'sort' and 'uniq' should also be near the top of the list. And once your doing more on the command-line, 'join' and 'comm' can help you merge data from multiple files.
I'm guessing regex's are beyond Data Scientist [0], but throw sed and vim into the mix and there are very few one off problems that can be managed by a single CPU that you can't do, and what's more do more efficiently than any other tool chain. The overhead of throwing it into a SQL database or whatever is do big, these simple tools simply blow them away is you are doing it just once.
[0] I'm guessing a "Data Scientist" is someone who knows a lot about the data and the scientific domain that created it, and to whom a computer is just a just another hammer you hit the data with. A hammer that someone deliberately made insanely and unnecessarily complex for job security, or something.
I can't tell you how many times a combination of sort and join, with a bit of awk has saved by bacon. Seems to be a rather rare skill to have among the various Unix admins I've worked with in the past.
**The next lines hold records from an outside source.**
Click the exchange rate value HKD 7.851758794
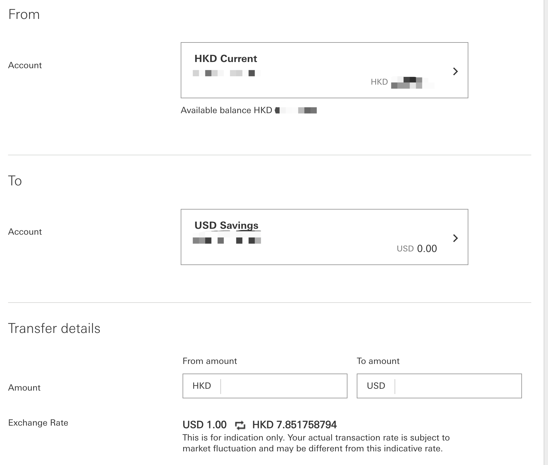The width and height of the screenshot is (548, 465). coord(294,425)
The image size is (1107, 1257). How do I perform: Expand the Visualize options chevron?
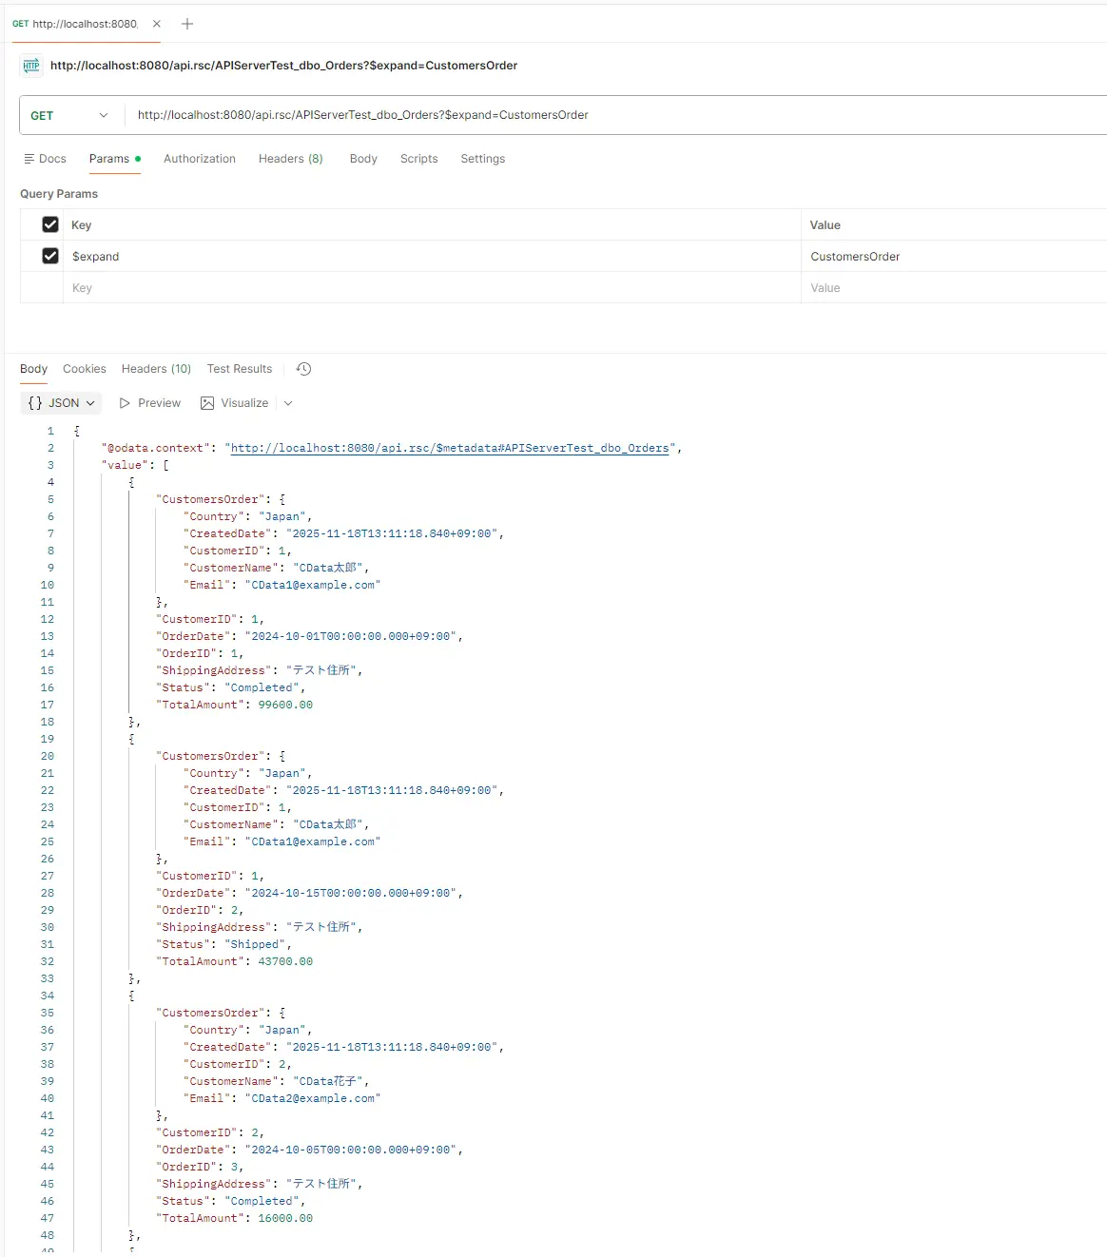(x=288, y=403)
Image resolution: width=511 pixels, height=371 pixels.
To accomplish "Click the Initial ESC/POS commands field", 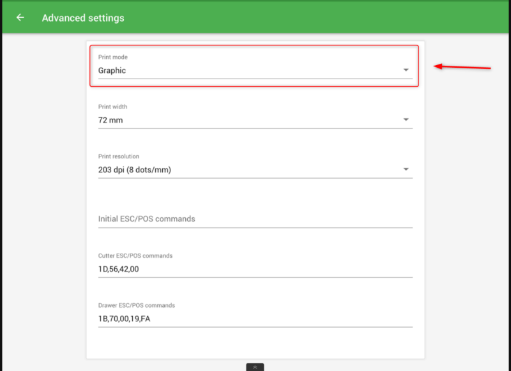I will tap(255, 218).
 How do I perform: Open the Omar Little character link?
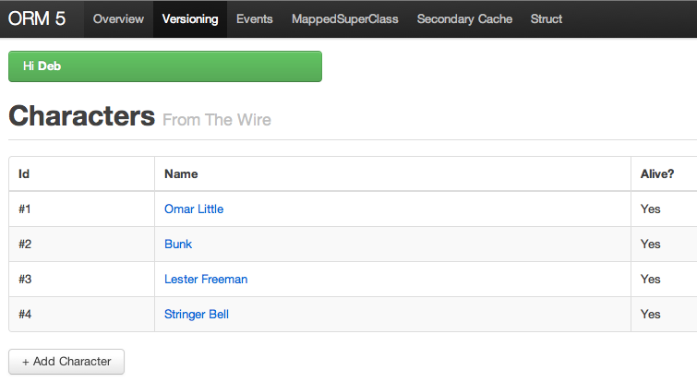pyautogui.click(x=194, y=209)
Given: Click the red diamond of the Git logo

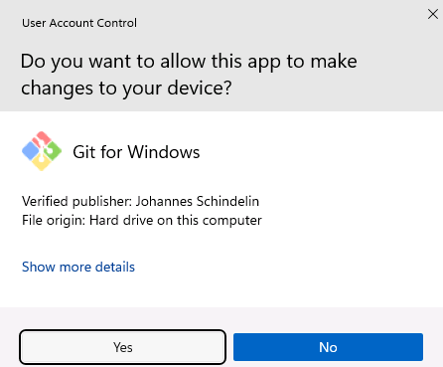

One thing to note, set LANG=C before doing operations with sort and join. I'm not sure if it is a bug, or if it is in all versions, but if you have for example LANG=en_US.utf8 then sort will use one order ("_" comes before '-"), but join uses ASCII order. Note, you don't have to export LANG=C, just put it prior to the command your are launching to export it to just that one command.
However, in terms of data science, don't most CSV files contain a header? Most of mine do, and the example 'data.csv' has the header "var_x".
Using "shuf" means there's a very high chance that the sampled CSV file either won't include the header line, or will have it somewhere other than the first line.
Doesn't that mean that most data scientists will rarely use 'shuf' for sampling from CSV files?
FWIW that's "xsv sample", and it handles headers by default (with an option for headers-less CSV):
Randomly samples CSV data uniformly using memory proportional to the size of
the sample.
When an index is present, this command will use random indexing if the sample
size is less than 10% of the total number of records. This allows for efficient
sampling such that the entire CSV file is not parsed.
This command is intended to provide a means to sample from a CSV data set that
is too big to fit into memory (for example, for use with commands like 'xsv
frequency' or 'xsv stats'). It will however visit every CSV record exactly
once, which is necessary to provide a uniform random sample. If you wish to
limit the number of records visited, use the 'xsv slice' command to pipe into
'xsv sample'.
Usage:
xsv sample [options] <sample-size> [<input>]
xsv sample --help
Common options:
-h, --help Display this message
-o, --output <file> Write output to <file> instead of stdout.
-n, --no-headers When set, the first row will be consider as part of
the population to sample from. (When not set, the
first row is the header row and will always appear
in the output.)
-d, --delimiter <arg> The field delimiter for reading CSV data.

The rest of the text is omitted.